1. Germaine Cousin, Germana Cousin, Germaine of Pibrac, or Germana, was a French saint.
Germaine Cousin was gifted with a marvelous sense of the presence of God and of spiritual things, so that her lonely life became to her a source of light and blessing.
Germaine Cousin assisted daily at the Holy Sacrifice; when the bell rang, she fixed her sheep-hook or distaff in the ground, and left her flocks to the care of Providence while she heard Mass.
Germaine Cousin is said to have practiced many austerities as reparation for the sacrileges perpetrated by heretics in the neighboring churches.
Germaine Cousin frequented the Sacraments of Penance and the Holy Eucharist, and it was observed that her piety increased on the approach of every feast of the Virgin Mary.
Germaine Cousin offered the flowers to her stepmother as a sign of forgiveness.
Germaine Cousin's remains were buried in the parish church of Pibrac in front of the pulpit.
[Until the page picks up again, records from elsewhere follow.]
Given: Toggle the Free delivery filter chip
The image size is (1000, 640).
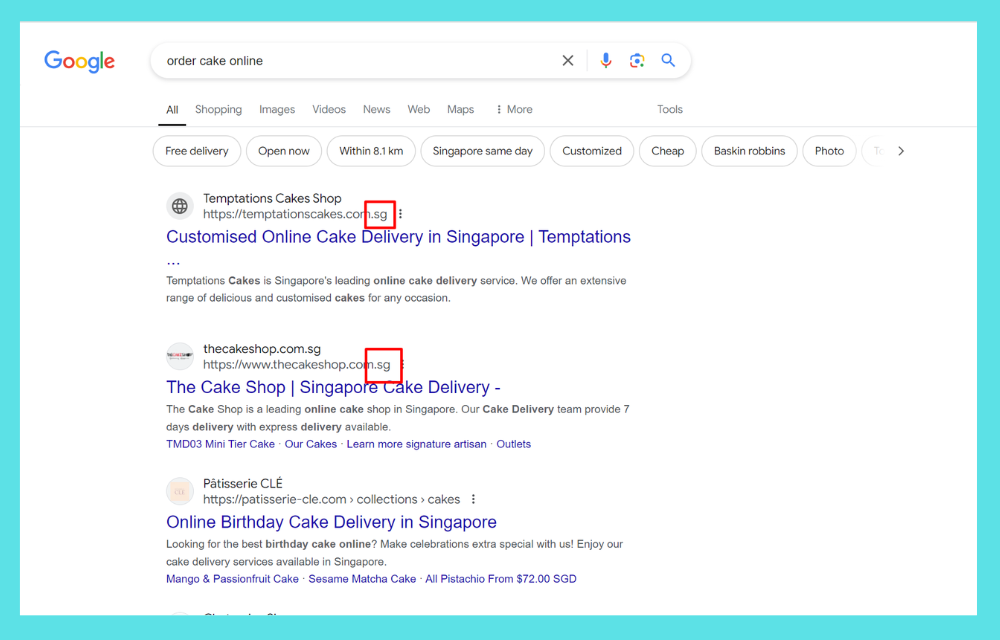Looking at the screenshot, I should click(197, 151).
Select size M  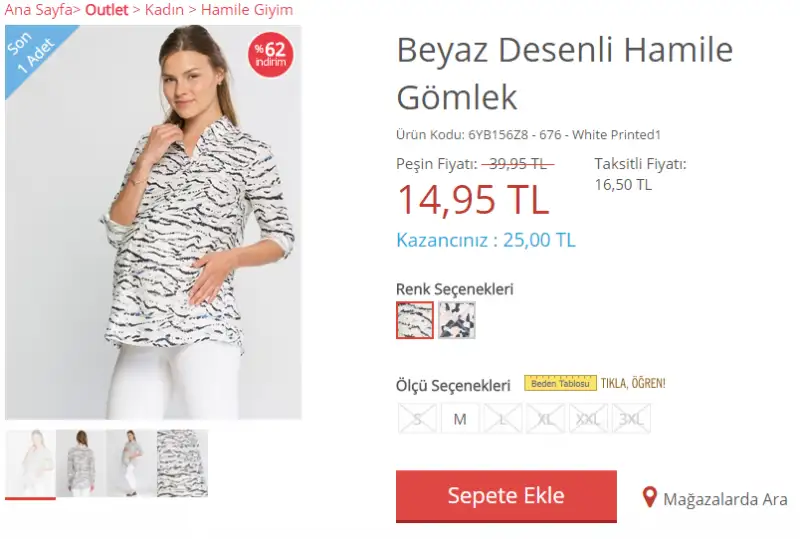(x=460, y=419)
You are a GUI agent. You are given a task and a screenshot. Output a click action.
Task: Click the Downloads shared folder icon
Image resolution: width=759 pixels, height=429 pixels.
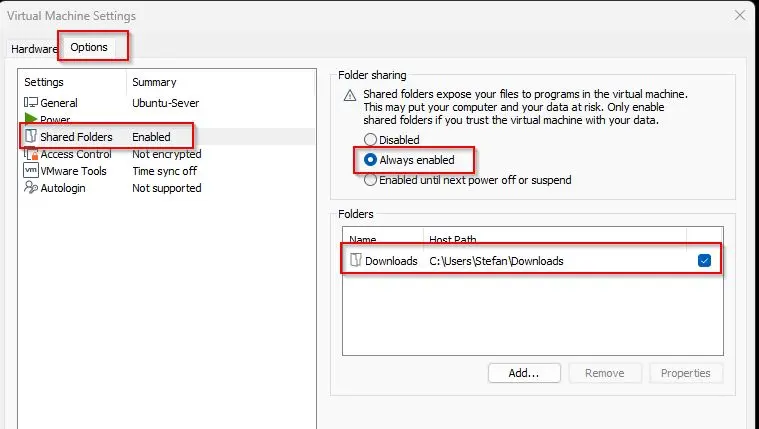(x=355, y=261)
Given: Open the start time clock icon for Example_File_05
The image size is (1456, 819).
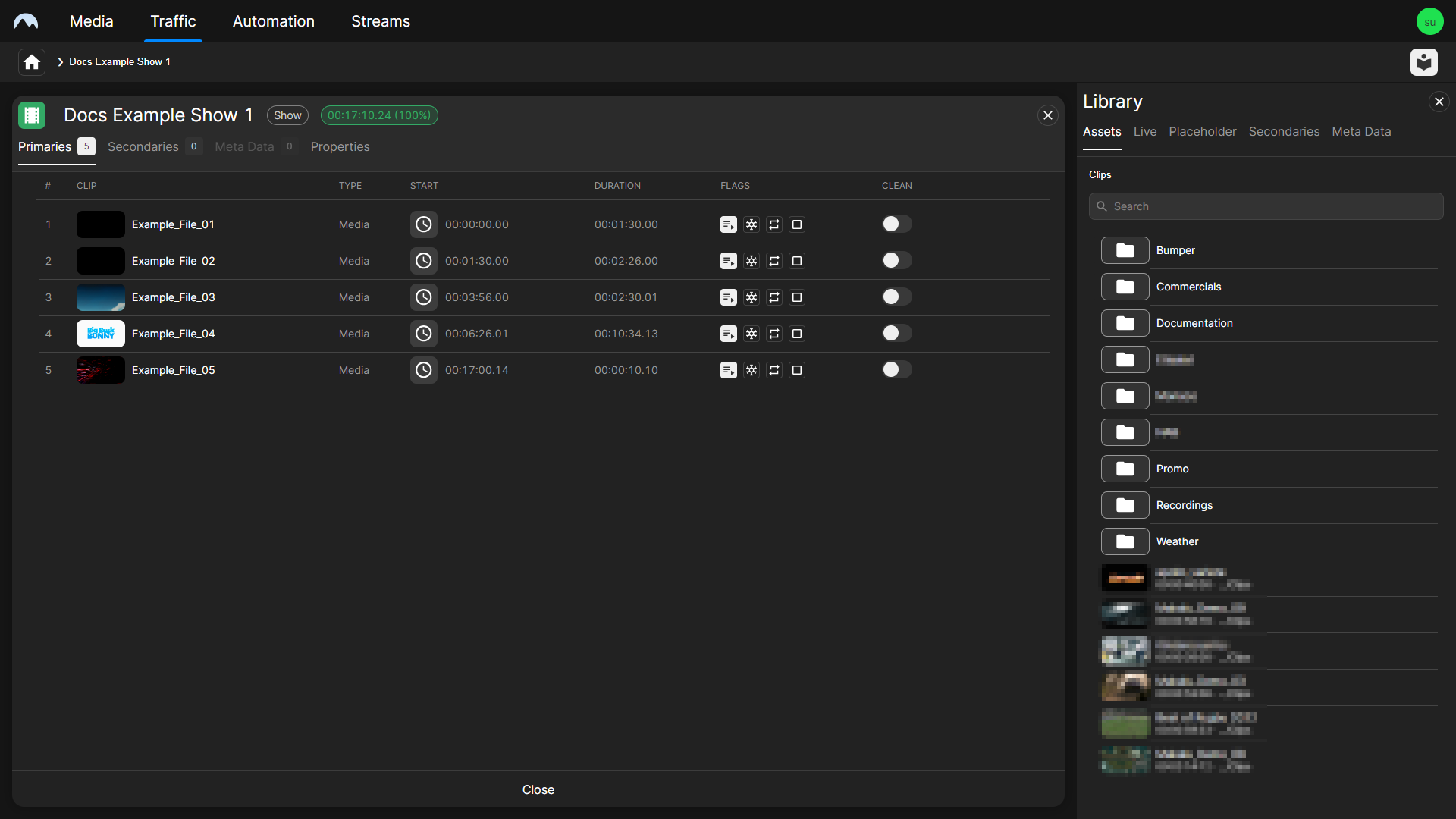Looking at the screenshot, I should point(424,370).
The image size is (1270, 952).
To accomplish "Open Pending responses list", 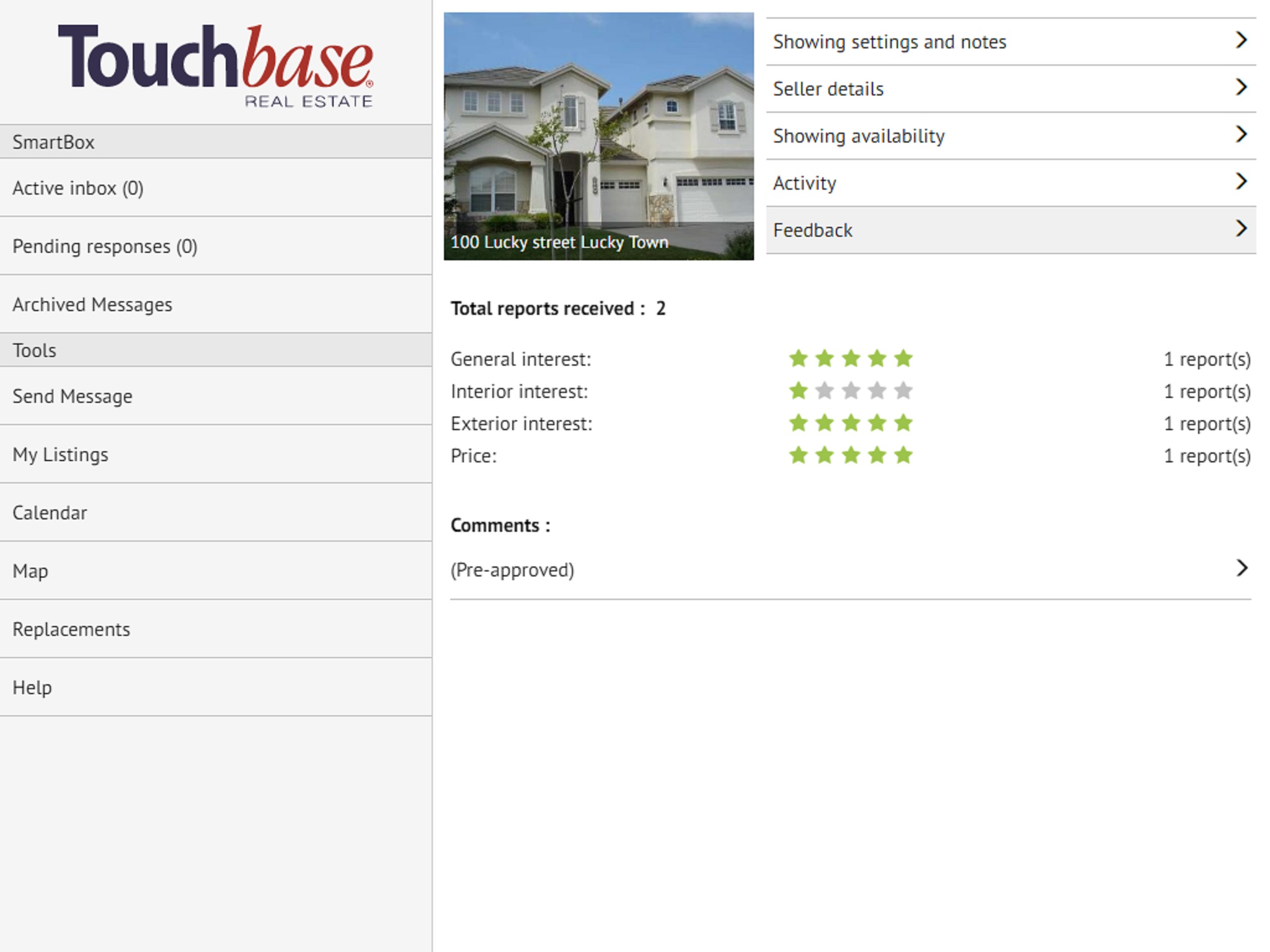I will [x=105, y=246].
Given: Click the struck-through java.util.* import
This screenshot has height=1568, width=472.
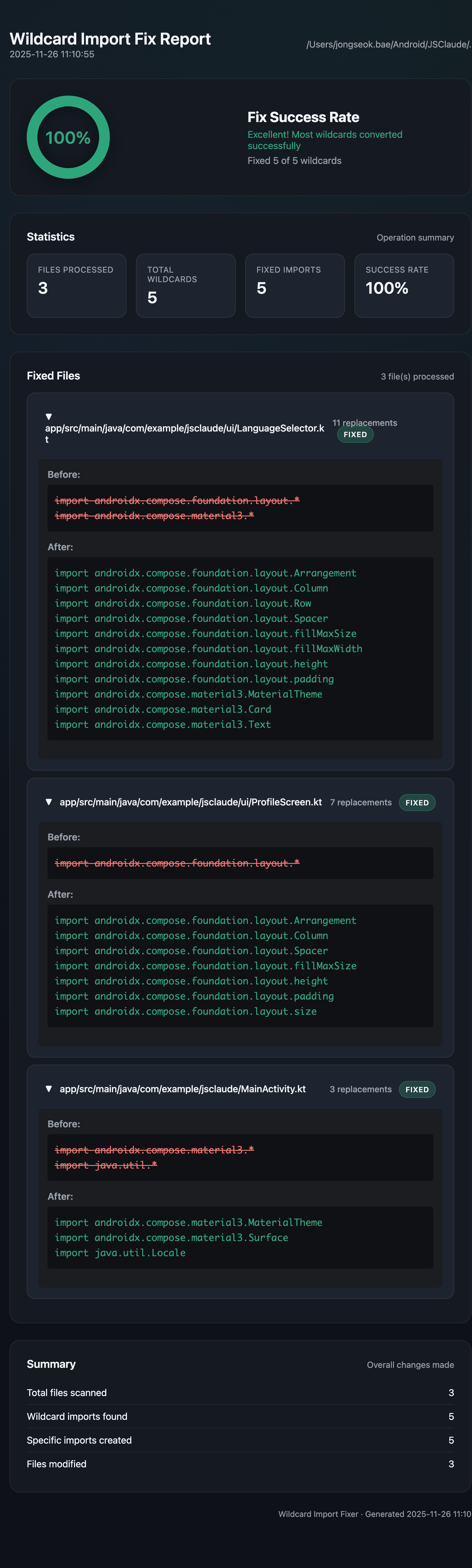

In 1644, when the grave was opened to receive one of her relatives, the body of Germaine Cousin was discovered fresh and perfectly preserved.
The private veneration of Germaine Cousin had continued from the original finding of the body in 1644, supported and encouraged by numerous cures and miracles.
Germaine Cousin proclaimed her a saint on 29 June 1867, the day on which a vast assembly of prelates gathered in Rome to mark the 18th centenary of the martyrdom of Peter the Apostle, and he congratulated the archbishop of Toulouse, Florian Desprez, and his diocese for giving the church a saint "so powerful, so kind, and so dear to its heart".
Germaine Cousin is represented in art with a shepherd's crook or with a distaff; with a watchdog, or a sheep; or with flowers in her apron.